Installation
Requirements: Python 3.10, CUDA 12.1+, GPU with 40 GB+ VRAM (A100/H100 recommended).
Conda Environment
The simplest way is to create the environment from the provided environment.yml:
conda env create -f environment.yml
conda activate spatia
Or build manually:
conda create -n spatia python=3.10
conda activate spatia
pip install torch==2.4.0 torchvision==0.19.0 torchaudio==2.4.0 \
--index-url https://download.pytorch.org/whl/cu121
Package Installation
Install in this order — data_processing must come before SPATIA-scprint.
# Flash Attention (required for the scPRINT transformer)

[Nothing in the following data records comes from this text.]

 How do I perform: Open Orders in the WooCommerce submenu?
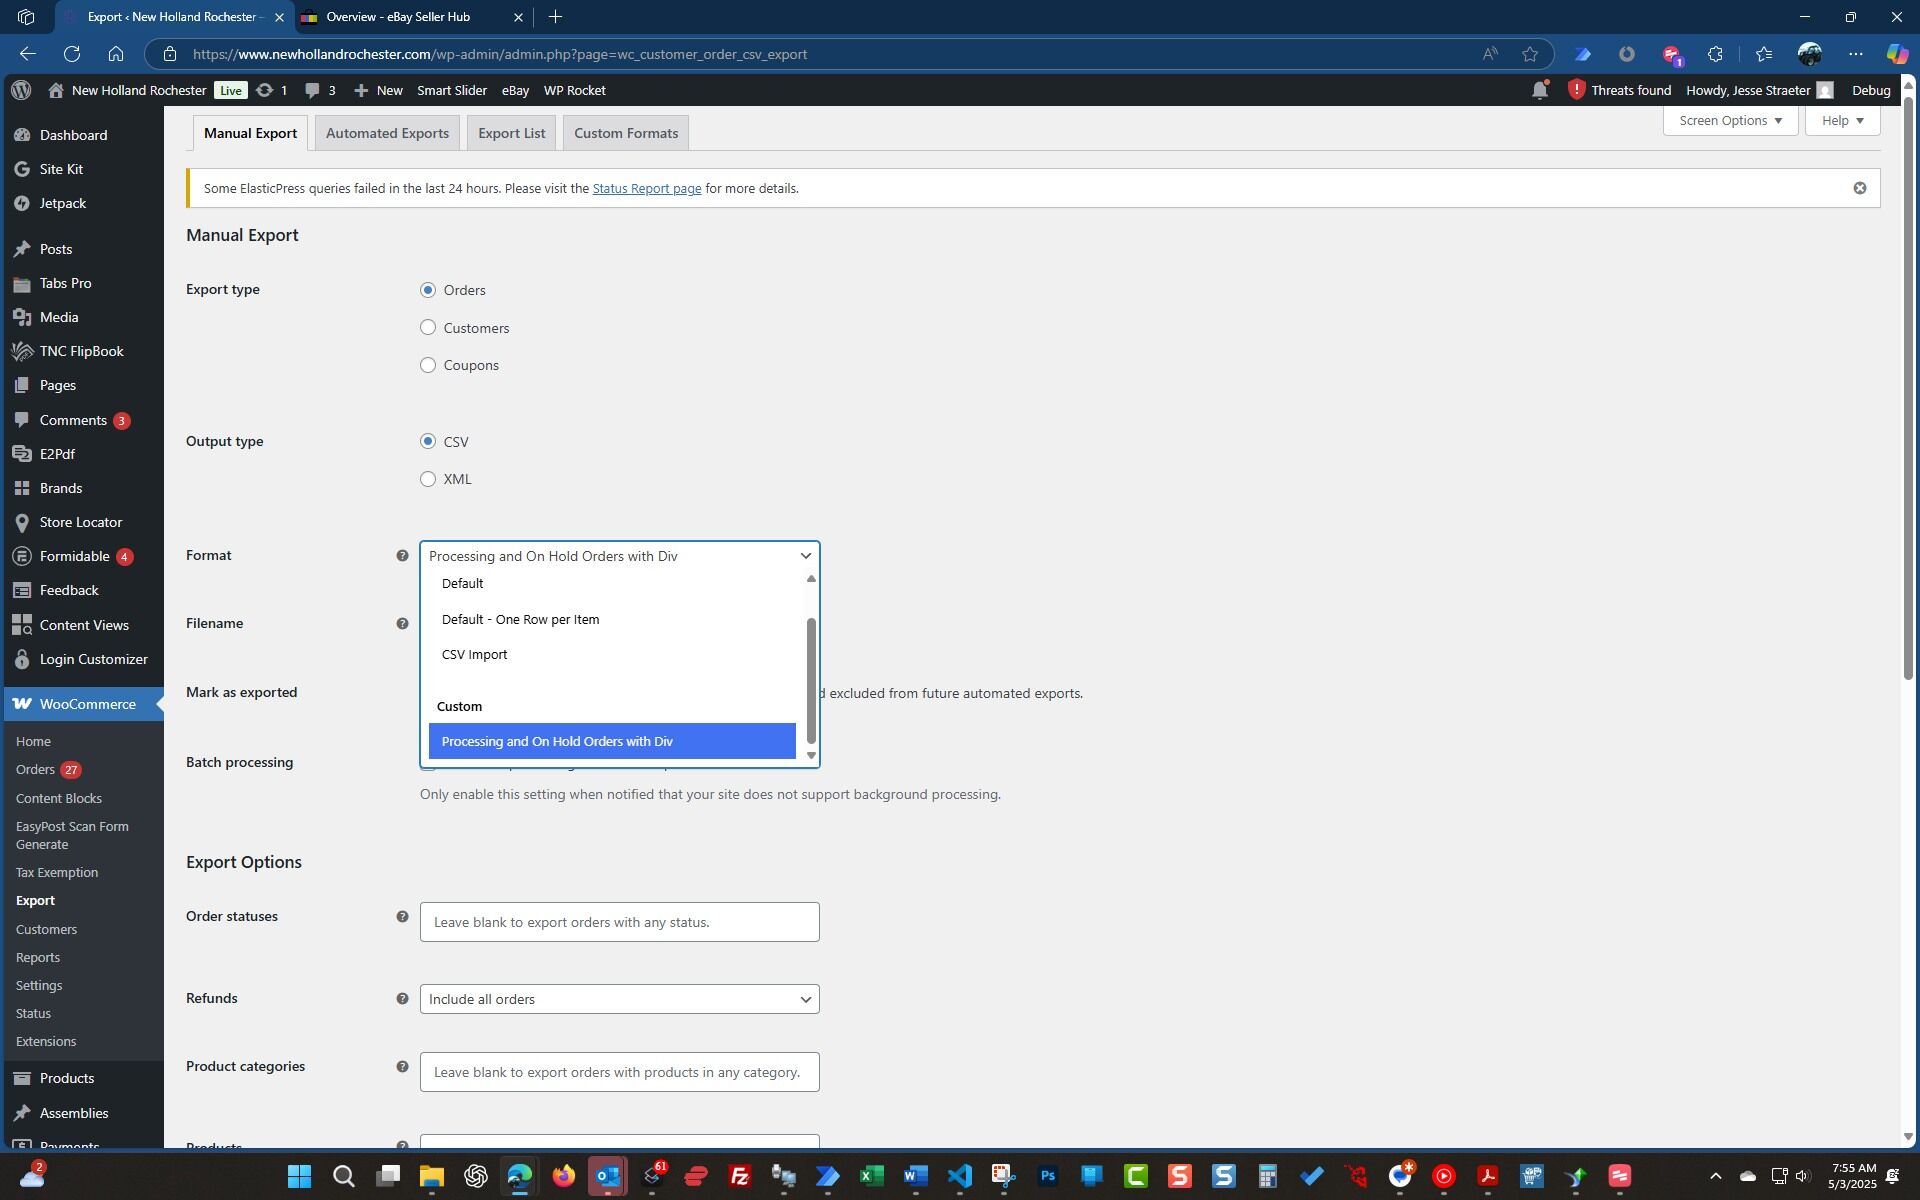[36, 769]

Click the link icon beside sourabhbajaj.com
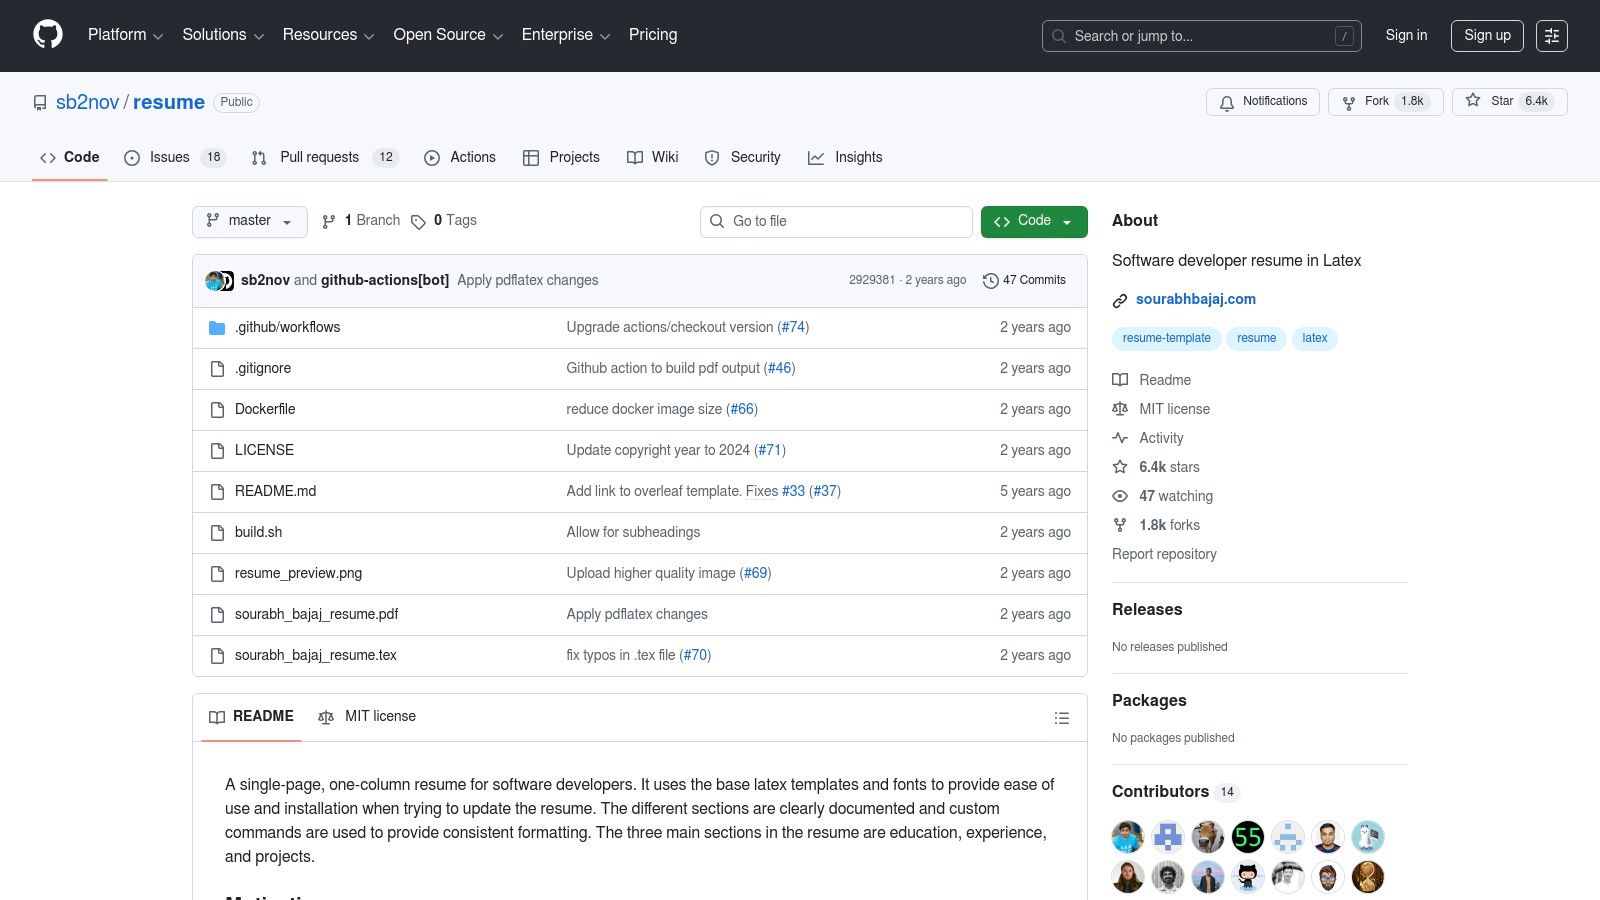click(x=1120, y=299)
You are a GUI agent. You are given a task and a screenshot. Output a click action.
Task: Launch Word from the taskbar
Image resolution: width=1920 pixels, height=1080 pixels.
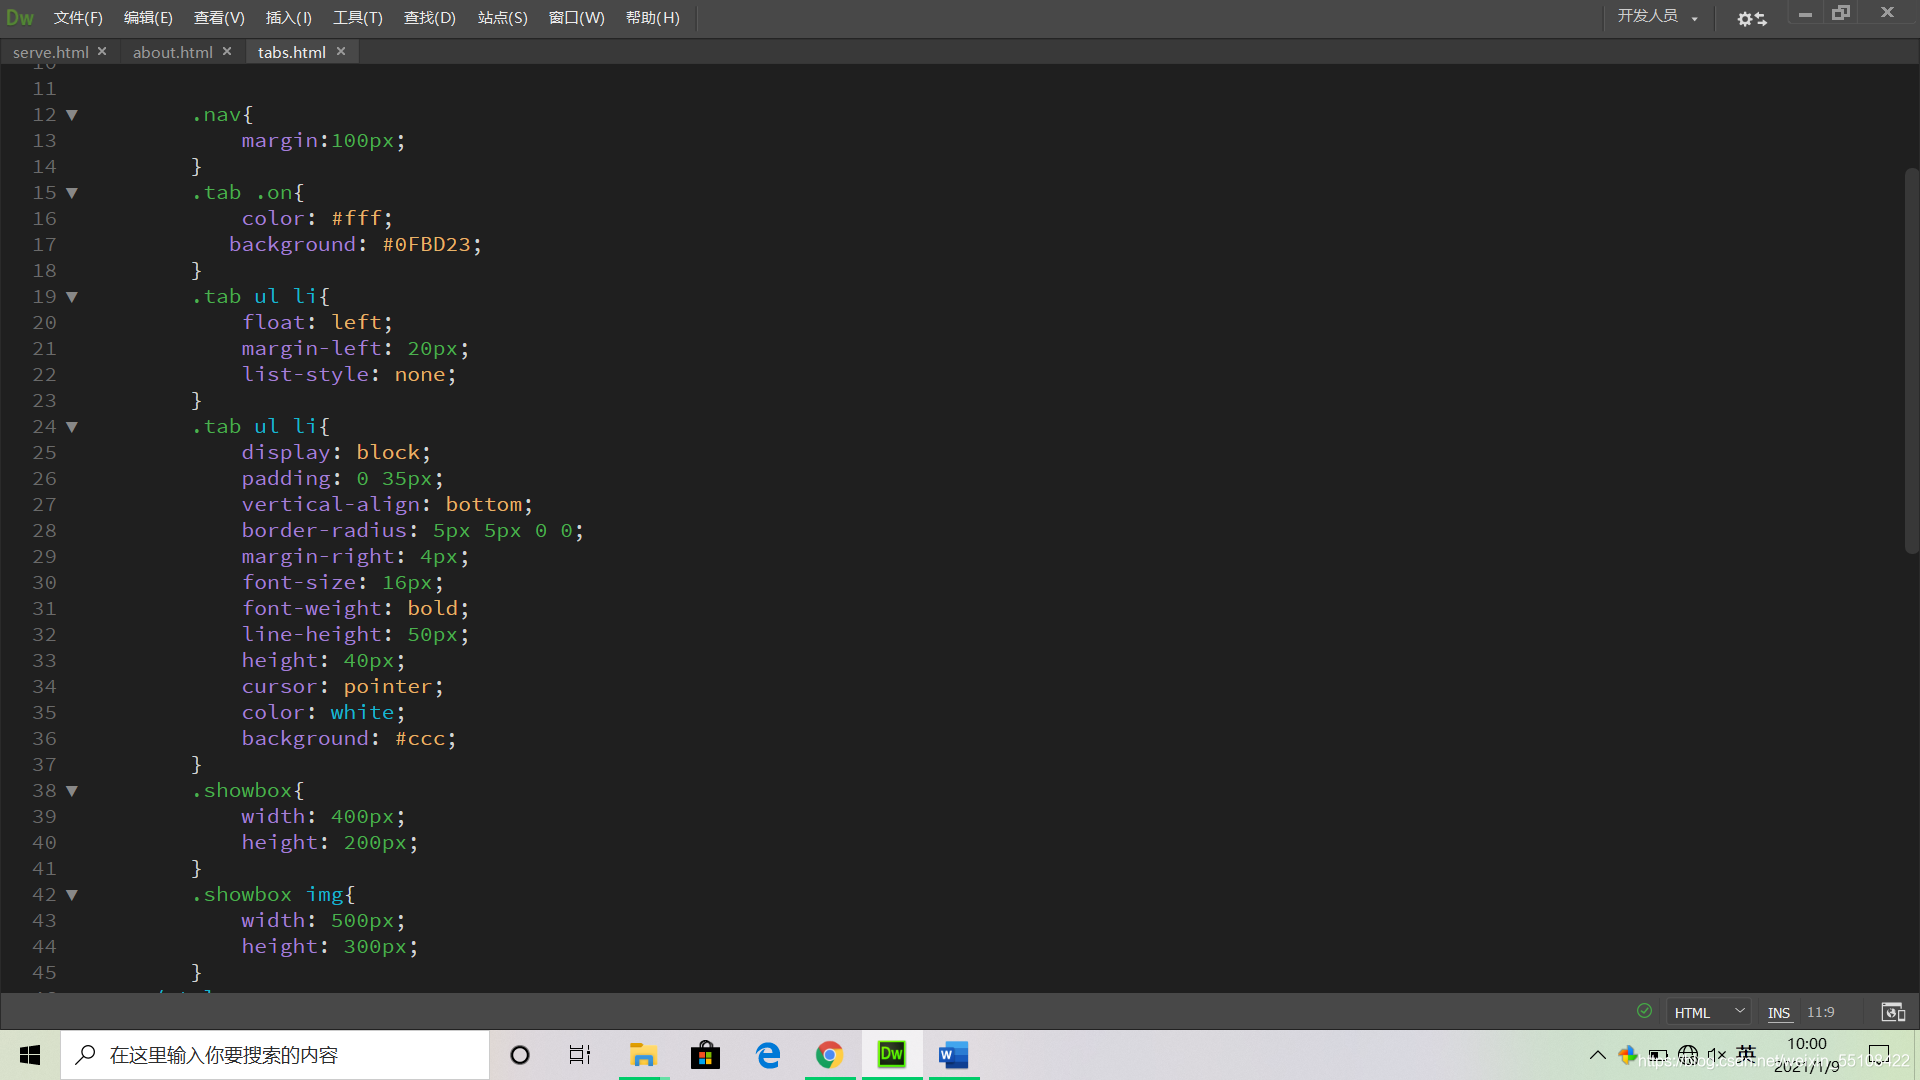953,1055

pip install flash-attn --no-build-isolation
# Data processing package
pip install -e data_processing
# SPATIA-scprint representation model
pip install -e gene_encoders/SPATIA-scprint
Generation Dependencies
For Stage 3 (flow-matching image generation), install extra packages:
pip install torchdiffeq flow-matching torch-fidelity
Notes
numba cache — On shared filesystems with read-only site-packages, export a writable cache before running anything that imports scanpy:
export NUMBA_CACHE_DIR=/tmp/numba_cache_$USER && mkdir -p $NUMBA_CACHE_DIR
Flash Attention — Requires CUDA 11.6+ and GLIBC 2.17+. If the build fails, the SPATIA-scgpt path has a built-in fallback to standard nn.MultiheadAttention.
lamindb (pretraining only) — Required for building the MIST pretraining dataset. Not needed for downstream evaluation.
pip install "lamindb[bionty]==0.76.12"
lamin init --storage ./data --name scprint_db
python -c "import bionty as bt; bt.base.reset_sources()"